There’s a lot at stake this election year. Virginia is a swing state and its vote could be crucial in determining the next president and the fragile partisan control of the U.S. Senate.
Our top goal will be helping readers assess the accuracy of claims in the coming ads by Kaine, Allen and third-party groups. We’ll also monitor Kaine-Allen debates, including one Saturday in Hot Springs. It’s unfortunate that the state GOP has decided not to answer PolitiFact’s questions just as the campaign is heating up.
We’re committed to publishing Ad Watches for the presidential race. PolitiFact’s national team will assess these commercials, and we’ll continue to encapsulate their work in The Times-Dispatch.
In the coming months, Barack Obama and Mitt Romney are expected to spend a lot of time in Virginia. We’ll be interested in any statements they make that are specific to our state, but, for the most part, we’ll leave coverage of the presidential candidates to the PolitiFact national team.
It’ll be challenging to keep up. PolitiFact Virginia has three journalists -- two full time, one part time -- and our fact-checks take quite a bit of time because of the research involved. We constantly seek ways to work faster so we can cast a wider net for readers. But with the stakes so high, we cannot sacrifice precision.

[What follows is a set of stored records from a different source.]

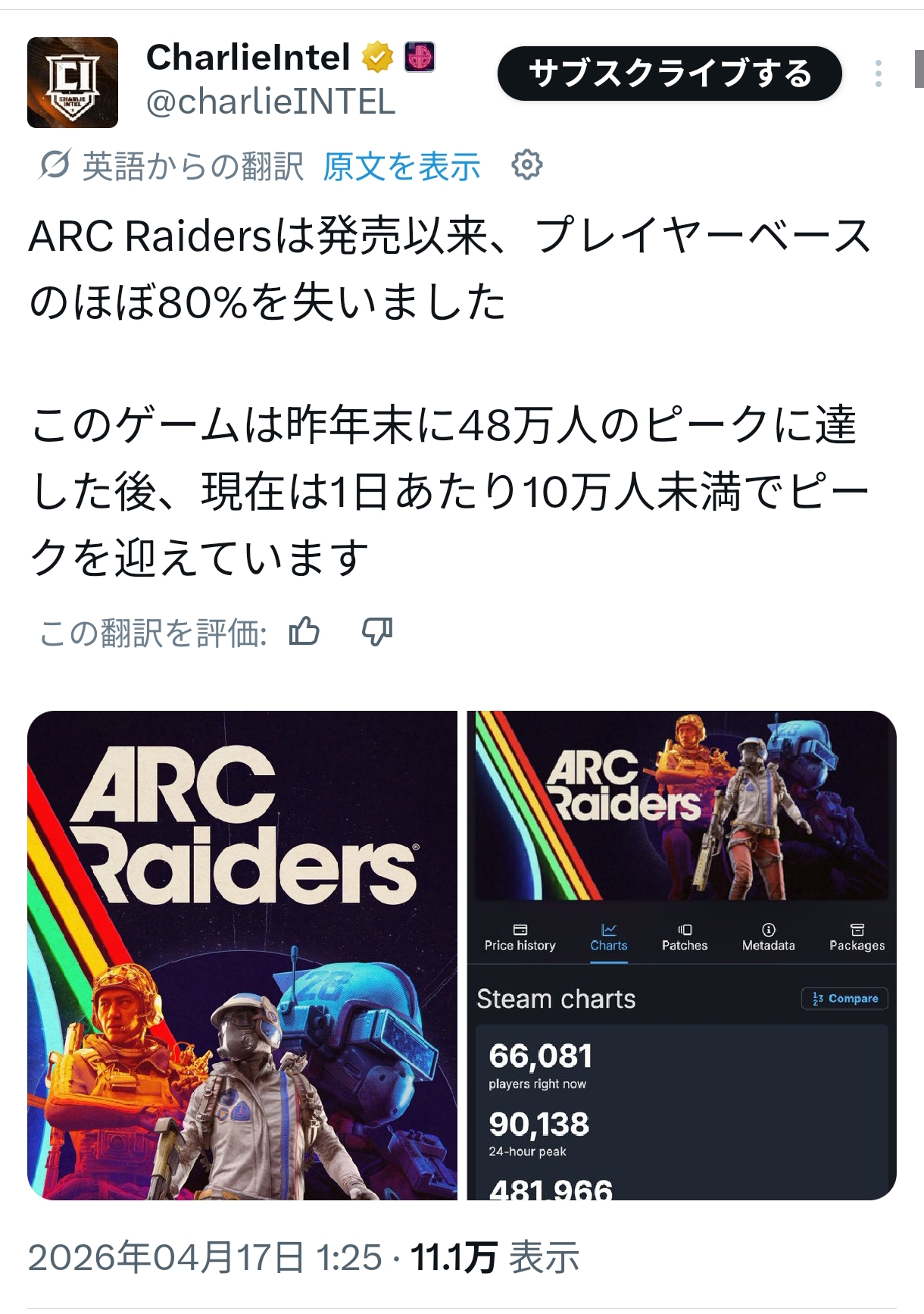
Task: Open the CharlieIntel display name
Action: pyautogui.click(x=248, y=58)
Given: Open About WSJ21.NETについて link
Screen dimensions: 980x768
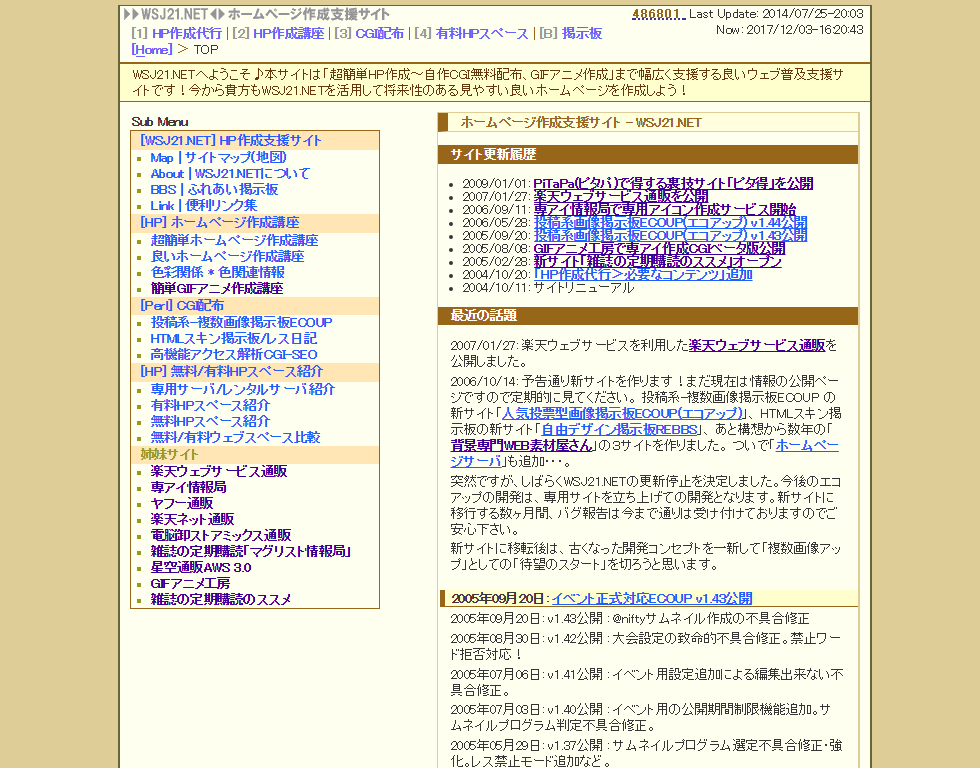Looking at the screenshot, I should click(x=230, y=173).
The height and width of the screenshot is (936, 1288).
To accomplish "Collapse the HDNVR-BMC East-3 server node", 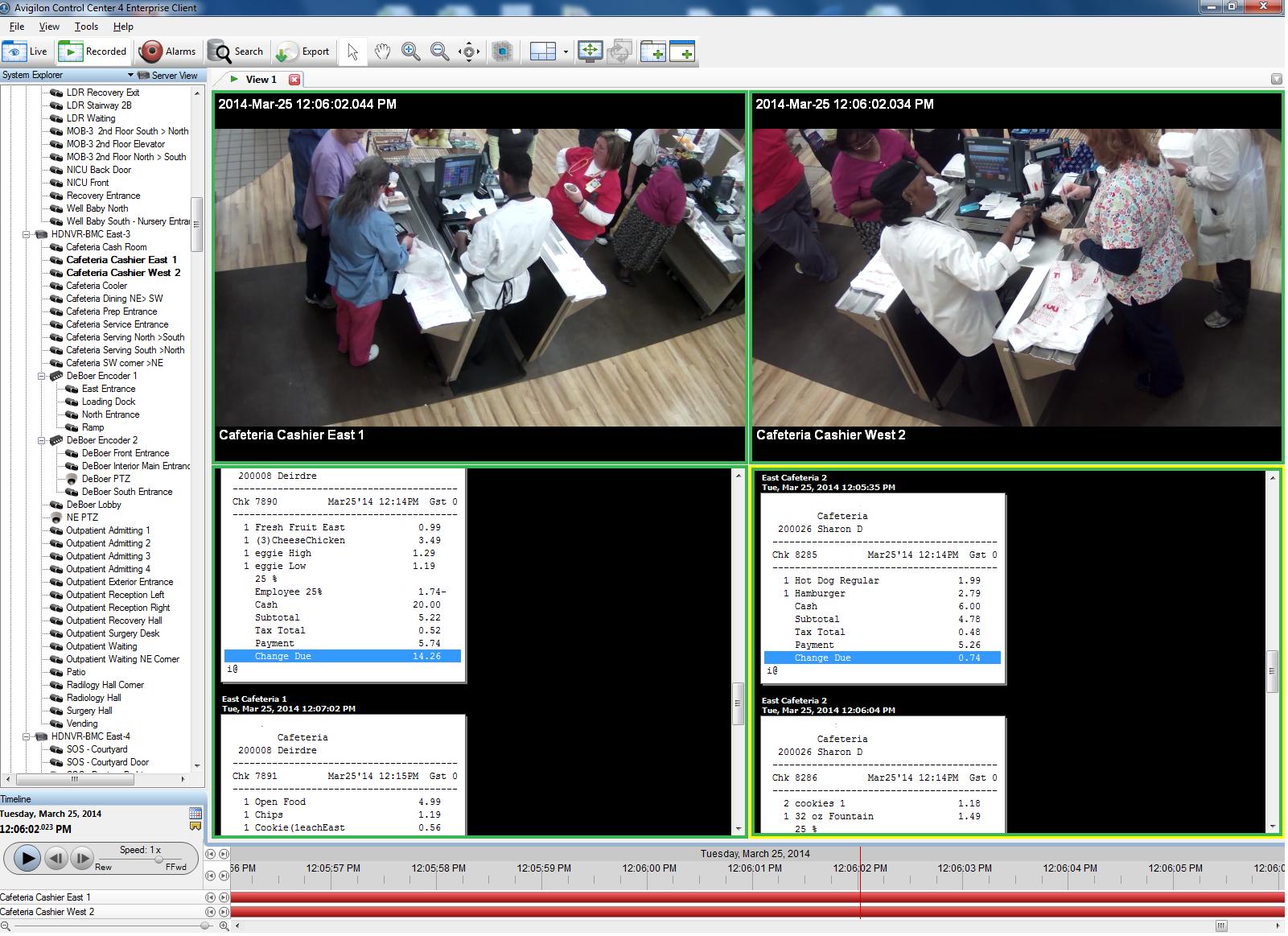I will coord(27,234).
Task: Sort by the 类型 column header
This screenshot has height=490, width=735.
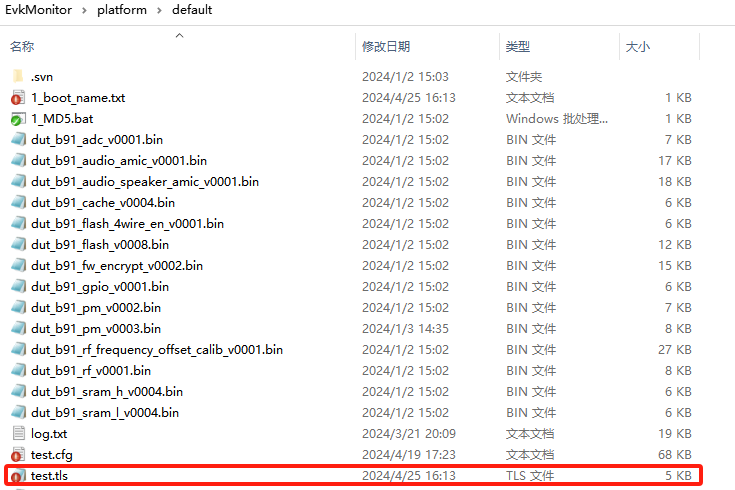Action: pyautogui.click(x=517, y=47)
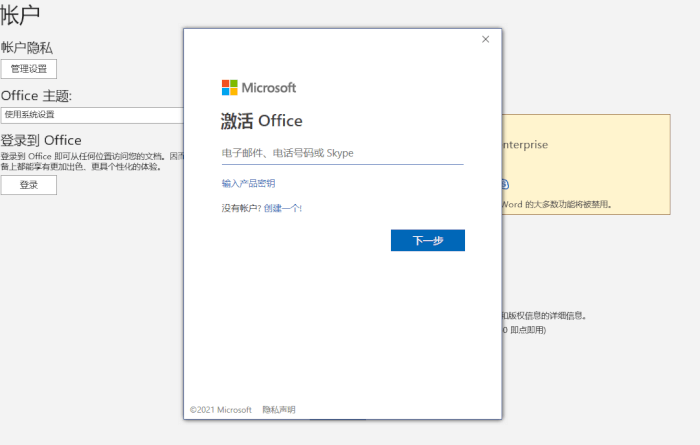Click the email, phone or Skype field
Image resolution: width=700 pixels, height=445 pixels.
point(342,153)
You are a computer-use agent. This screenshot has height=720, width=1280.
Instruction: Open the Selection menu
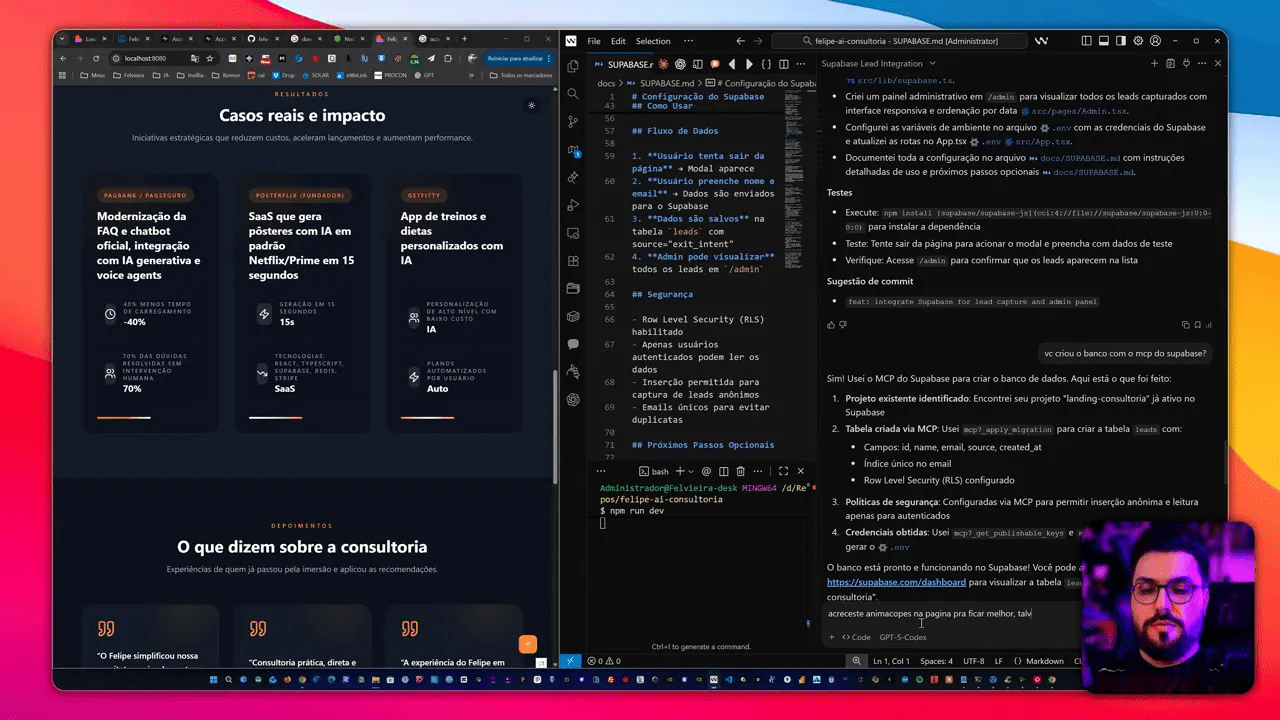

During this busy political season, we welcome comments, feedback and ideas about statements we should fact fact-check. And we will report back to you occasionally about our work.
PolitiFact Virginia’s goal is to improve public debate by informing readers about important issues. We don’t ask you to agree with all of our rulings, but we think the depth of research in our stories can help you discuss and make decisions about those issues.
We don’t work for politicians. We work for you.
There are no sources for this story.